I read somewhere (and thoroughly believe) that the average book buyer has to hear/see the title an average of 7 times before making a purchase. That would certainly support the "as many avenues as possible" approach.
Thank you both-- this is good stuff. You could take the comments here and make a whole post of them. Or combine them and your other posts into a book and sell them!
Whoa, Sechin. Really? Find me that stat; that's both astonishing and troubling. :<P That has to refer to new purchases of authors you've never read.
It was in a "how to build your platform" kind of book I checked out from the library. I'll see if I can dig it up, but it was a few years ago and I don't remember which book. However, it was certainly to do with unfamiliar books/authors. If a reader has read one of your books before, they have already seen your name more than that (I wonder if that's why the author's name usually appears on the top of even-numbered pages?)
I remember that the stat was presented as the result of a special analysis of book sales, but who knows how scientific it was (I'm a nerd, so I don't fully trust a study unless I hear the study details).
However, there is an old axiom in the advertising industry that seems to corroborate the stat, and that's the "Rule of 7" that states a consumer needs to see or hear an ad 7 times to remember it. This, too, may be more an assumption than a research-driven analysis. Here's more on that: http://successfulsoftware.net/2010/06/03/do-customers-need-to-see-an-advertisement-seven-times/
This is something that I've thought about quite a bit, especially as I move more towards being in more of a writer mode than a reader mode. At the end of the day I'm not very interactive on any social media platform I use.

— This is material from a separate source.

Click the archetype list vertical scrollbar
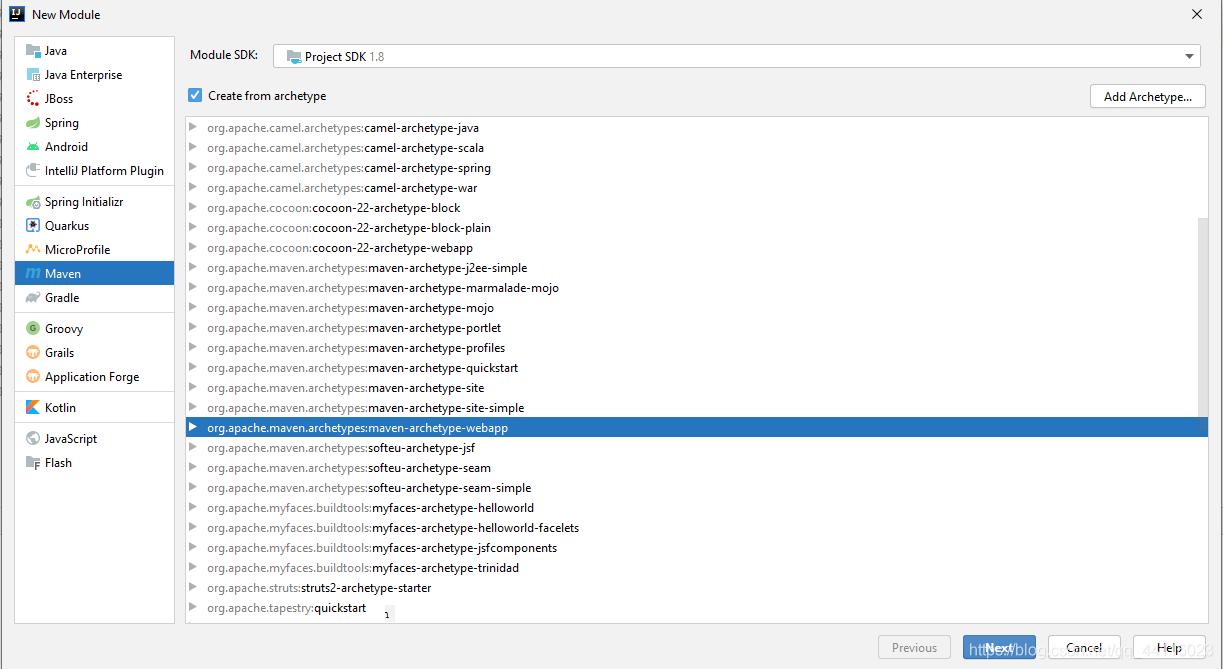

That's just how I function. I'm a private person and if I don't have anything to add to any particular conversation I won't add anything. Or if I feel something has been beaten beyond death, I won't say anything. Or if I think it'll be too much effort, I won't say anything. And I think if people understand who you are up front that won't come to your social networking platform, whatever that is, and expect one thing and get another.
Should the publishing gods grant me the blessing of being published I do plan on having a writing blog, mainly because I don't personally like reading blocks of text in posts on tumblr and organizing is much easier on something like a Wordpress platform. Posts would be sporadic, maybe once a week, they'd be longer and more detailed. My main social networking took would be tumblr. It's more personal (without being too personal), I'm far more active on it and it's more interactive than a blog post but not running on anxiety levels like Twitter is (for me). I'd still keep my Twitter account but it does have its uses and I'd make a Facebook because because one can't ignore the literal billions of users on that site.
I don't think a site has to be genre-specific although it does help targeting an audience and I don't think it has to target any one thing. In terms of social media I think an author does need to get themselves out there but they don't have to be everywhere all the time. Just thinking about that gives me palpitations. But you need to be working in this century. I'm crossing potential agents off my list because they still only accept snail mail queries. Sorry, no. Since they're not working in the current century the insinuated expectations I have of them doing with my career what I would want with it are very low because they are so technologically behind. I'll need someone that isn't going to run me ragged on social media but who at least knows what email is.
I think it's all about middle ground.